> _Prompt_: Each line of the material below with the word "height" is to be reported.
'''
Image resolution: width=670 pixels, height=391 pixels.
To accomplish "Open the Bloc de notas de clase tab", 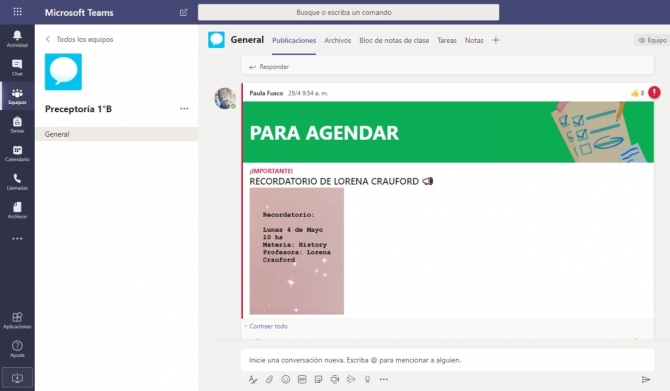I will tap(394, 40).
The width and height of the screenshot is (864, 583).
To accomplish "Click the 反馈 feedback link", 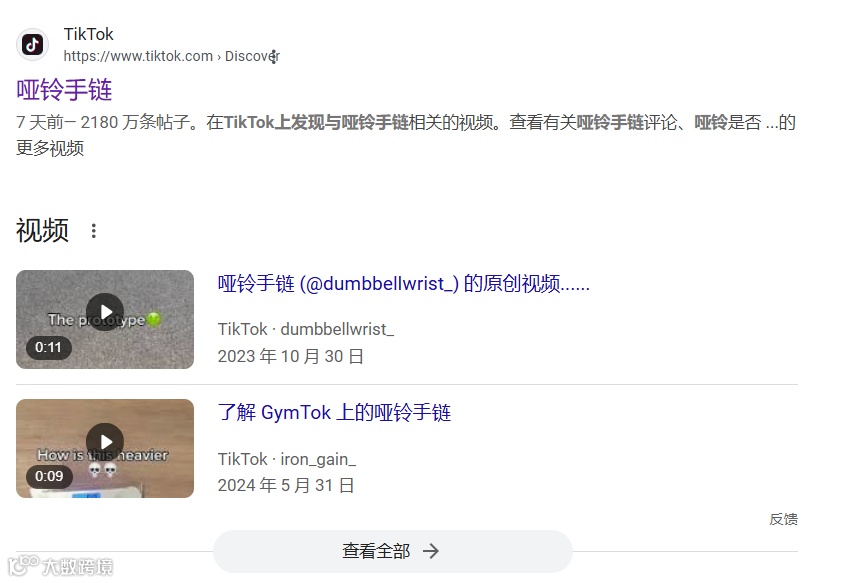I will point(784,519).
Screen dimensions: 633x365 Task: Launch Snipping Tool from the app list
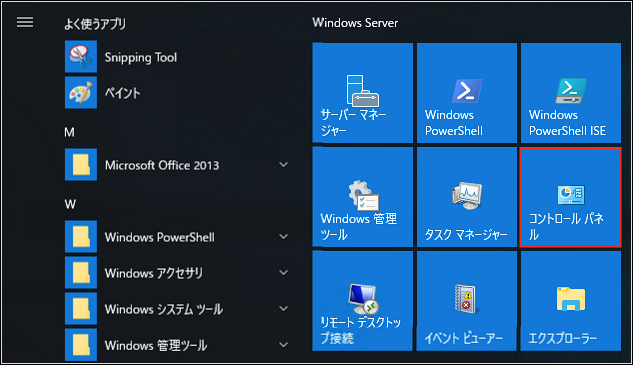click(178, 57)
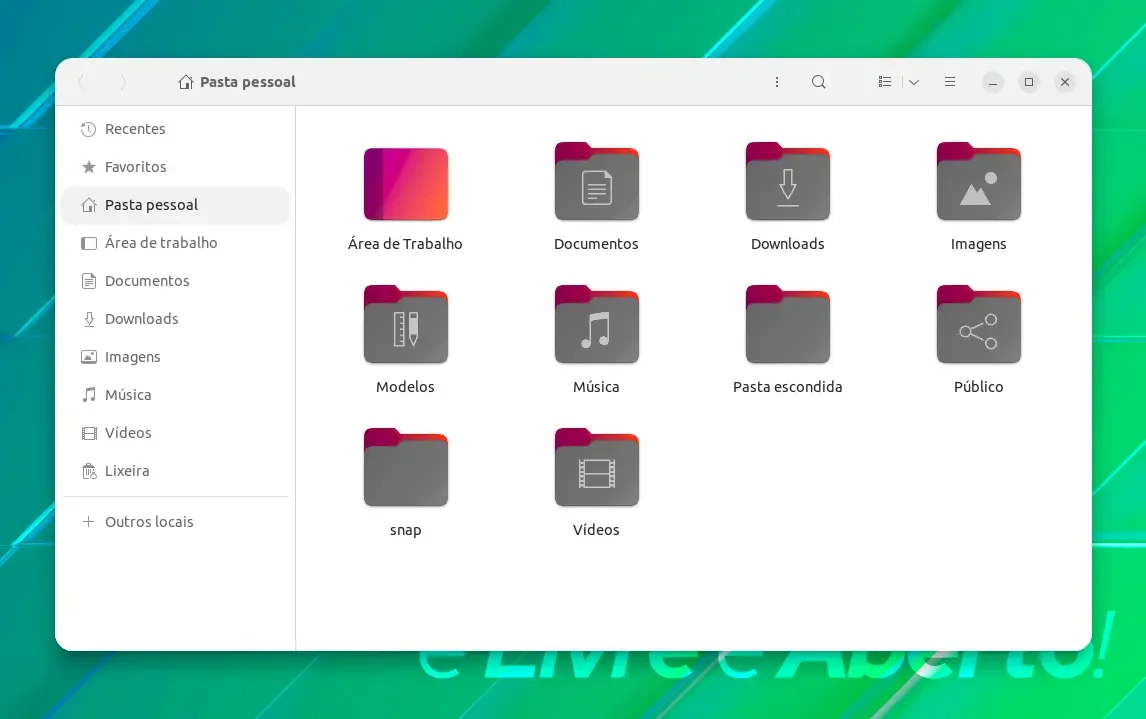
'''
> _The completed task_:
Image resolution: width=670 pixels, height=391 pixels.
The width and height of the screenshot is (864, 583).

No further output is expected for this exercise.